Selection »
# My new MC Operator



## Shipwreck (Jan 26, 2006)

OK - I picked this up today. It was a tossup between a new Kimber SIS or the MC Operator from Springfield. I went with the Operator. I've been 1911-less for a while now...










I have had a few Springfields over the years - the last being a TRP. I was very disappointed with the accuracy of that TRP (which I no longer have). However - this MC Operator is spot on. I was SUPER impressed with it when I was on the range today.

The thing is super tight. The dealer told me that they got 3 in last month, and they has 2 left. 2 of the 3 were SUPER tight - as tight as the Nighthawks they have forsale - they claimed. I picked the one that was the tightest. In fact - it was difficult to pull the slide back at first - and I started to wonder if I should get the looser one.

But, I did go with the one I initially picked out. Not a mark on the gun either... And, its been a long time since I fooled with a GI guiderod setup, as most of my 1911s have always had FLGR's.

Anyway - I am very happy with my choice. In order to do it - I had to promise my wife that I'd get no more guns for the next 12 months. And, I still have to finish paying this one off with my gun allowance and upcoming Christmas present money 

Hopefully, this will help me get over the "next gun obsession I always seem to be suffering from.


----------



## Shipwreck (Jan 26, 2006)

I always thought that if I got one of these - I'd put these version of the pachmeyer grips on it - it looks awesome:










However - I've had 1911s with Hogue grips with fingergrooves before - as well as a Beretta 92 with them once. I never got hooked onto grips with fingergrooves.

Set exercise A » Copy the stretch of the MC Operator thread from "The thing is" through "be suffering from.", swapping "wife" for "family".
Set exercise B » Carry on the MC Operator thread past its last sentence.

Entries supplied »
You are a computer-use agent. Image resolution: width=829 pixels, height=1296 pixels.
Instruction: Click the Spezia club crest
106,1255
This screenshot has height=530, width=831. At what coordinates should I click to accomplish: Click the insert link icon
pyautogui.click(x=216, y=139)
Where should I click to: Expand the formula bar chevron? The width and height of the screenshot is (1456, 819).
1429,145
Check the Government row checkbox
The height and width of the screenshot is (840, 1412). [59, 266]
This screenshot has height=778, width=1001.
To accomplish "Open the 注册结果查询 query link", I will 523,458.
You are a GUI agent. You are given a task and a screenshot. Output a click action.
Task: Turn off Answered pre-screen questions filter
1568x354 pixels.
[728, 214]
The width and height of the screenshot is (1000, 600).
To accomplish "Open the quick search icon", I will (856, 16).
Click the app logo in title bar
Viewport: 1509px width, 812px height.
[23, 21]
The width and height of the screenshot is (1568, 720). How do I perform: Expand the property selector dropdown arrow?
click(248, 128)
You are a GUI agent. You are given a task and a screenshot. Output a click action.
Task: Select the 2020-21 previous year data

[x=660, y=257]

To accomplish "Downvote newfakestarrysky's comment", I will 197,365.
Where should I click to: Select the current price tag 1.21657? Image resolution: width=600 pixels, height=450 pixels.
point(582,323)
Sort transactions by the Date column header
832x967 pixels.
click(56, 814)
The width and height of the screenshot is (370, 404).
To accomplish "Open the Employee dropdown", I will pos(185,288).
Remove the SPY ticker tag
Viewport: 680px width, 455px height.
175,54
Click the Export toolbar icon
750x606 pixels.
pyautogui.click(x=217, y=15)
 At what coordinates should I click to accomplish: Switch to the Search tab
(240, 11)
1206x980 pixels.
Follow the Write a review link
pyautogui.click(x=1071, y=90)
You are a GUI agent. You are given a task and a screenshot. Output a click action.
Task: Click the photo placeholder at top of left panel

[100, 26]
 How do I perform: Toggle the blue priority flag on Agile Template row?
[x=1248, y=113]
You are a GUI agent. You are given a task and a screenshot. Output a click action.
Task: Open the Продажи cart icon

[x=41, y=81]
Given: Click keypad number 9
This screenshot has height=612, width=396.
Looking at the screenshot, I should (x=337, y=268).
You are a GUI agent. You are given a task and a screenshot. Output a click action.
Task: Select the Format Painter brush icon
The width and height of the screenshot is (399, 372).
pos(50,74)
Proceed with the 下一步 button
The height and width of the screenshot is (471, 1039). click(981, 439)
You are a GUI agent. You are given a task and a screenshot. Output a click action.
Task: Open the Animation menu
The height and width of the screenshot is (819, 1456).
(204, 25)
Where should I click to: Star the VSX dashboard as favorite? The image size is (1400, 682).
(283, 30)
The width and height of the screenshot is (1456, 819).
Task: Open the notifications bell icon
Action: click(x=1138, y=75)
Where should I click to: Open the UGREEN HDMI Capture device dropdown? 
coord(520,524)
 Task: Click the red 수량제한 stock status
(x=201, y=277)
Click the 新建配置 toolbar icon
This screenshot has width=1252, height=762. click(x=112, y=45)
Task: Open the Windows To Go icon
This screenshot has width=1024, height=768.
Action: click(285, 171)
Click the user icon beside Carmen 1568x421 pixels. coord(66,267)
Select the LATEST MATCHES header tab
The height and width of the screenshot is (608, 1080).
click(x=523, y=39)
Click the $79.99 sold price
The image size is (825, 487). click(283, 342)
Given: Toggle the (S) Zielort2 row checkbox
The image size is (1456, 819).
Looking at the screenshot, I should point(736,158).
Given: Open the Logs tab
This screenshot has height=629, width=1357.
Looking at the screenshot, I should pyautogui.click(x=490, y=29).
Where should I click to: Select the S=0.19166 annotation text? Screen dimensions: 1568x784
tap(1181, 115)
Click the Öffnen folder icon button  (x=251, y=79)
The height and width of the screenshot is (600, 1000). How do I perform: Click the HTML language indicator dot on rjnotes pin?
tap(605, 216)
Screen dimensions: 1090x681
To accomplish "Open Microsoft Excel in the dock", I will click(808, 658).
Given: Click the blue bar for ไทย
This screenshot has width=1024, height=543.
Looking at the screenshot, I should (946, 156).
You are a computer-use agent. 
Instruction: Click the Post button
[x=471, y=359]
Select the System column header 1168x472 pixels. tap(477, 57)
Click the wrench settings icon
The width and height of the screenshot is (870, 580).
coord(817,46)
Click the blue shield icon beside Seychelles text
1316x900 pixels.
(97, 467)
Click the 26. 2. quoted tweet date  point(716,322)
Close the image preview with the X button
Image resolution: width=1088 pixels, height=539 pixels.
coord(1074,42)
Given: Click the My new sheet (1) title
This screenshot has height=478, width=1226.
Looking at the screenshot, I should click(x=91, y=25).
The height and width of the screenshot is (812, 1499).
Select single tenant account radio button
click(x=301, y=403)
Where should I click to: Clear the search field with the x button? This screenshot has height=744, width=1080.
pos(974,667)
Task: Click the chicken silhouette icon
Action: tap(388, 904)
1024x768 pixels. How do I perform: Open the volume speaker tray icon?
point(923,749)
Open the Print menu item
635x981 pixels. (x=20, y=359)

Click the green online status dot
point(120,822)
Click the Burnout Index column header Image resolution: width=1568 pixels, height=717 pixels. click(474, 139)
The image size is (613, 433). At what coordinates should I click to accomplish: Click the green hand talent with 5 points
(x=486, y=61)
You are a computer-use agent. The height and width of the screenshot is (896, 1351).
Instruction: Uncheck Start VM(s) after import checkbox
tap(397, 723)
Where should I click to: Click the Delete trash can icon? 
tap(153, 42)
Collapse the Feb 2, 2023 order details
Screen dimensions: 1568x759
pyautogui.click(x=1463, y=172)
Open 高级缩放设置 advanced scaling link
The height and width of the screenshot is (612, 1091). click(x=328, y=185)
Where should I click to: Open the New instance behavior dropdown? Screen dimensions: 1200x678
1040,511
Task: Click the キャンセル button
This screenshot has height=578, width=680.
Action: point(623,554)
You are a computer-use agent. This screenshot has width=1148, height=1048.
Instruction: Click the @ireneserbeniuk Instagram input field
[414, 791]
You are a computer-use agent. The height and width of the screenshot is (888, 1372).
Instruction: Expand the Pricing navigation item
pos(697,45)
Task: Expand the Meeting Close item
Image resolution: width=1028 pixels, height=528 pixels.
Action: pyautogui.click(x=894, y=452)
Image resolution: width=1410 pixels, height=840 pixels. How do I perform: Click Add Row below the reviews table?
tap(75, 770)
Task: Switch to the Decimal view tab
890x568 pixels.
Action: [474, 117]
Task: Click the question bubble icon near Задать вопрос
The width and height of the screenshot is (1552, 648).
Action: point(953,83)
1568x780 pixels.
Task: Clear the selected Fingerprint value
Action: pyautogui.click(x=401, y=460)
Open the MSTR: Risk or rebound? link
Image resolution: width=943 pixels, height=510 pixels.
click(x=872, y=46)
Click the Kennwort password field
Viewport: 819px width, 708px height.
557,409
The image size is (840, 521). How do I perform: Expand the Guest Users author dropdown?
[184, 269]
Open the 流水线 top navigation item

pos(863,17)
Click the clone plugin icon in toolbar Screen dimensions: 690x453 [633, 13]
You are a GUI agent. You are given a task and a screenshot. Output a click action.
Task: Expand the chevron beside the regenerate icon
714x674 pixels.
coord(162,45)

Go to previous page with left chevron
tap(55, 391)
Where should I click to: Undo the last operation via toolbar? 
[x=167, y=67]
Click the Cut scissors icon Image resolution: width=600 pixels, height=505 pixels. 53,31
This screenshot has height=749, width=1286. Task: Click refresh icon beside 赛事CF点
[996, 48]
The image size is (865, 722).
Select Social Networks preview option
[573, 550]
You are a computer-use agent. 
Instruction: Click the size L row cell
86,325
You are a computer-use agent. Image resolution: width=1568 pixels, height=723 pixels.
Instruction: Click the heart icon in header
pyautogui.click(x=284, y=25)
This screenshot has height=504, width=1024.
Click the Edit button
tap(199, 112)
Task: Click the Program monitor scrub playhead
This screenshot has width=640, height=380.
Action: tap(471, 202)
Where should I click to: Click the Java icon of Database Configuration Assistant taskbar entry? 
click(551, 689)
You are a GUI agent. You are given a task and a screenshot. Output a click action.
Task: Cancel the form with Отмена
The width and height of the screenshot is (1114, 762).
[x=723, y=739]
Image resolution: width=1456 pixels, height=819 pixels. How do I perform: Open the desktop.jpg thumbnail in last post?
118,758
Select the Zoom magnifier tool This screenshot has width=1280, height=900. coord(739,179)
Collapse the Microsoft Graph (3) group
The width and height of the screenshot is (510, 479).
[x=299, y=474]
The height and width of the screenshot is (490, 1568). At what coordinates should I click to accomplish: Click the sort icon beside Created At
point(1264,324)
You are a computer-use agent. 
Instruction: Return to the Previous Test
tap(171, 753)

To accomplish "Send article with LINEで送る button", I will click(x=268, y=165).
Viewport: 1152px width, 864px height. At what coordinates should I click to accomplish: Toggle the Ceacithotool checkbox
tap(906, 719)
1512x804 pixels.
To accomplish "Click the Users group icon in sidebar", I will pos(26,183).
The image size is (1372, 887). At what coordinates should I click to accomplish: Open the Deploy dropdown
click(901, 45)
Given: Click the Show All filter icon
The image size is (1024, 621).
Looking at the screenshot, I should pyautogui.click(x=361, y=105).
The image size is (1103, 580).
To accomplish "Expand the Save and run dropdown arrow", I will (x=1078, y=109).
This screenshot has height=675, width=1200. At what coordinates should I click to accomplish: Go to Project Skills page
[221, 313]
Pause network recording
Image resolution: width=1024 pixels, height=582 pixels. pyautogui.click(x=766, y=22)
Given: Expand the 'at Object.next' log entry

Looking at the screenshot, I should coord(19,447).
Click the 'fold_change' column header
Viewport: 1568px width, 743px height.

Task output A »
The thing is super tight. The dealer told me that they got 3 in last month, and they has 2 left. 2 of the 3 were SUPER tight - as tight as the Nighthawks they have forsale - they claimed. I picked the one that was the tightest. In fact - it was difficult to pull the slide back at first - and I started to wonder if I should get the looser one.

But, I did go with the one I initially picked out. Not a mark on the gun either... And, its been a long time since I fooled with a GI guiderod setup, as most of my 1911s have always had FLGR's.

Anyway - I am very happy with my choice. In order to do it - I had to promise my family that I'd get no more guns for the next 12 months. And, I still have to finish paying this one off with my gun allowance and upcoming Christmas present money 

Hopefully, this will help me get over the "next gun obsession I always seem to be suffering from.

Task output B »
So, despite looking awesome, I'm gonna stick with the stock grips.


----------



## sniper350 (Jan 6, 2007)

Sweet looking 1911 !! I use the grips you have pictured with the finger grooves and I love them. I do however, change the MSH unit to the Arched design. I like the way it forces a high hold on the weapon, without much effort on my part. YMMV !

This pistol will hold your attention for at least a year -smile- there are all kinds of customizing you can do to keep you interested.

Since you have been away from the design for awhile ........first order of business is to learn to completely strip the weapon in under 2 minutes - down to the last small pin. Not really hard to do , but you would be surprised at how many owners are afraid to go past the field strip phase.
JB,s design is simple and eligant .............

Check your hammer hooks on that bad boy and see if you have at least 
.020 inches in height. SA has been installing hammers with smaller and smaller hooks ......... I guess to improve trigger pull at the mass production level.

JF.


----------



## Shipwreck (Jan 26, 2006)

Well, I will honestly admit that while I've probably owned 6 1911s over the years - I only know how to field strip it - sorry. I can take the slide completely apart on my Walther P99 - but thats the only 1.

The trigger is actually pretty sweet. Not loose at all, and no play. I was actually very surprised, as most of the loaded models on the Springfields do not have that great of a trigger.


----------



## Mike Barham (Mar 30, 2006)

sniper350 said:


> first order of business is to learn to completely strip the weapon in under 2 minutes - down to the last small pin.


Errrrr...what would that accomplish? It's not like anyone is ever called upon to detail strip a pistol at high speed. You detail strip a pistol when you have the luxury of time and a place appropriate to do it.

Back when I carried a 1911, I detail stripped it once a year or so. Never saw a need to hurry, though.


----------



## zhurdan (Mar 21, 2008)

@ Ship
Really the only thing you need to keep an eye on is the extractor. That's a pretty easy thing to take down if it's an internal extractor. You just pull the slide off the pistol, and

1. wear safety goggles so a spring don't shoot you in the eyeball.
2. depress the firing pin block on the bottom of the slide.
3. with it depressed, press in the firing pin from the rear with a small screwdriver passed the little piece of metal that it goes thru.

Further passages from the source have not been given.